Mein Menschenbild sagt mir, dass wir die Mitarbeiterinnen und Mitarbeiter stark machen müssen, dann werden sie dafür sorgen, dass die Kunden zufrieden sind und das Unternehmen eine starke Marktstellung erreicht und behält.

Wir haben noch eine vierte Rolle eingeführt, die der Projektleitung, die größere Programme und Initiativen im Unternehmen organisiert. Diese vier Rollen treffen unternehmerische Entscheidungen. Auf stärker operativer Ebene gibt es dann noch Squad Owner und Chapter Guides, die crossfunktionale Themen treiben.

Klingt nach Totalumbau.

Ich denke, wir sind da führend, denn ich kenne kein anderes großes Unternehmen, in dem bis zur ersten Ebene unter dem Vorstand fachliche Führung und Expertenrollen mit inhaltlichen Führungsrollen gleichgestellt sind. Wir haben dazu vorab Studien erstellt und nichts Vergleichbares gefunden. Es geht um eine radikale Veränderung in Organisation und Führung. Und um einen transparenten Karrierepfad im Unternehmen, der Experten auch bis hoch zum Vorstand führt.

Was macht Karriere aus?

Es gibt also noch Karriere bei Ihnen, auch ohne Hierarchie? Kann ich als Squad Owner einsteigen mit dem Ziel, einmal People Lead zu werden für 50 Menschen?

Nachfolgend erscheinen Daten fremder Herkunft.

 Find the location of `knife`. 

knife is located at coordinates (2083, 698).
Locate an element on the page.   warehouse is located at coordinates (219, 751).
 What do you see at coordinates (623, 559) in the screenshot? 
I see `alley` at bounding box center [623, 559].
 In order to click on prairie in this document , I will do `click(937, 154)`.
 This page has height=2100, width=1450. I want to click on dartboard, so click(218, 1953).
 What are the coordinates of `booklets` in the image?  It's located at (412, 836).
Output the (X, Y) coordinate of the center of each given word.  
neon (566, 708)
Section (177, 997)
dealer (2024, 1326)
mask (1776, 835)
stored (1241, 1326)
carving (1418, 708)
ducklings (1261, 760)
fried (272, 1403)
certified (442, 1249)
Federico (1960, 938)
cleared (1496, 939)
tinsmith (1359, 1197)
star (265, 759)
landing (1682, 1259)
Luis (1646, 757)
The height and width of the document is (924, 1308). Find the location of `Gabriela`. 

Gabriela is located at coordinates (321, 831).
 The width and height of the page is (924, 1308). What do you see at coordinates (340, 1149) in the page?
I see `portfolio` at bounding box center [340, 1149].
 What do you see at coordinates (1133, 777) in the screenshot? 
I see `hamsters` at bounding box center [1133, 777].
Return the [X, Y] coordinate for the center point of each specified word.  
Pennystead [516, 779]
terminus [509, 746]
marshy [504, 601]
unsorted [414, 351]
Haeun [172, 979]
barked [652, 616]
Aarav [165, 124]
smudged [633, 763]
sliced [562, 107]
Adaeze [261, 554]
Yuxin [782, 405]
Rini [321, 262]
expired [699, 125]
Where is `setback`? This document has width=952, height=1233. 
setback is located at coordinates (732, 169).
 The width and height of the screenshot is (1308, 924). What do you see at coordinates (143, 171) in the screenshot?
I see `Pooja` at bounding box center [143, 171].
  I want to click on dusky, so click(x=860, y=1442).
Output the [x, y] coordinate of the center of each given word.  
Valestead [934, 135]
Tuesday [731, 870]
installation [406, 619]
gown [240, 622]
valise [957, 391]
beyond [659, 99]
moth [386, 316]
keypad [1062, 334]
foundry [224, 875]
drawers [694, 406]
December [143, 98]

Das könnten Sie tun, ja. Allerdings sprechen wir eher von Netzwerkkarrieren. Das heißt, es gibt sehr viele Karrierewege, die darauf ausgelegt sind, zunächst einmal Rollen in unterschiedlichen Funktionsbereichen, genauer: in anderen Teams, wahrzunehmen. Denn weil wir die End-to-End-Verantwortung konsequent umsetzen, haben wir in fast allen Teams alle Funktionen, von zum Beispiel Beratung, Produktmanagement, der Entwicklung und bis hin zum Betrieb und der Einführung. Gleichzeitig haben Mitarbeiterinnen und Mitarbeiter die Möglichkeit, höher vergütete Rollen jenseits der Teams anzustreben. Die Menschen können sich in beide Richtungen bewegen.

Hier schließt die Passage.